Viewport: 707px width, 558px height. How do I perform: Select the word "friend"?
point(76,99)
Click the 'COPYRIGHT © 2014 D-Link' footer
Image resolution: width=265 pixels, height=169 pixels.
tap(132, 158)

_TO DO:_ Every entry above should be transcribed exactly as it appears.

_ANSWER FOR THE TASK:_
Viewport: 707px width, 558px height. How do I perform: Select the word "friend"?
point(76,99)
Click the 'COPYRIGHT © 2014 D-Link' footer
Image resolution: width=265 pixels, height=169 pixels.
tap(132, 158)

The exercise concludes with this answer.